Render the rows below, from the line containing "Where should I" through the line containing "Image resolution: width=1137", inclusive, as a JSON list of strings with one string per line and blank lines omitted.

* BEGIN RECORDS PROVIDED *

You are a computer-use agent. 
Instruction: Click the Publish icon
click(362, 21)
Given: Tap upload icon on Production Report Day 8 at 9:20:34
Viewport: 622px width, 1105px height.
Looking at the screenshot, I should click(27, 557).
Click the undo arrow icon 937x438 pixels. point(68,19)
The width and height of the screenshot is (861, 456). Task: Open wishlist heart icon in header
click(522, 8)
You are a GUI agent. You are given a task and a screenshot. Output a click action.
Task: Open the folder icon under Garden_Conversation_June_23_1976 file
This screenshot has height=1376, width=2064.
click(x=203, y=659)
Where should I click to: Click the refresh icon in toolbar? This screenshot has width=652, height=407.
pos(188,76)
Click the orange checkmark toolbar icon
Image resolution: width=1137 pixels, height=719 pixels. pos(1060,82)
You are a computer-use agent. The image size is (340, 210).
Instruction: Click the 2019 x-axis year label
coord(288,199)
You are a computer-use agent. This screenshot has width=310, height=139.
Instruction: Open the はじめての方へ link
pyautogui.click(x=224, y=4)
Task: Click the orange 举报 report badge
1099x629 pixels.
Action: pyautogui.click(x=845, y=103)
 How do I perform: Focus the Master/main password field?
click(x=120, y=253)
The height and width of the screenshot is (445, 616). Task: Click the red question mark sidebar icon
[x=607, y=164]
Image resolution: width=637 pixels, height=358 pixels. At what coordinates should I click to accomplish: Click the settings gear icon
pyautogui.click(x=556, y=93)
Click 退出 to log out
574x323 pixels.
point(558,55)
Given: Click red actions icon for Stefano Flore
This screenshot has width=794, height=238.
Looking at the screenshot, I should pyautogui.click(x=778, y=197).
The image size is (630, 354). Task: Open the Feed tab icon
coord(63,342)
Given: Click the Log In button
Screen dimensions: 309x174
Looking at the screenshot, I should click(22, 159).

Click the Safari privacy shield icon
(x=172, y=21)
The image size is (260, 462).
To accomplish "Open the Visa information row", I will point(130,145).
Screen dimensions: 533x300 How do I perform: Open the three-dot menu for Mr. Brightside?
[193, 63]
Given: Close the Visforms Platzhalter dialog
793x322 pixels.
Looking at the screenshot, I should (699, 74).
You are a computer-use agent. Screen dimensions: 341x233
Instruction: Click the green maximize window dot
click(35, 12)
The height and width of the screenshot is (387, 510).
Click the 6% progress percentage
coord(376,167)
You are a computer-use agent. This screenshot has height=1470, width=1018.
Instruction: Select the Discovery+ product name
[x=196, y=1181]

* END RECORDS PROVIDED *

### RESULT FOR THIS TASK
[
  "Where should I click to: Click the refresh icon in toolbar? This screenshot has width=652, height=407.",
  "pos(188,76)",
  "Click the orange checkmark toolbar icon",
  "Image resolution: width=1137 pixels, height=719 pixels. pos(1060,82)"
]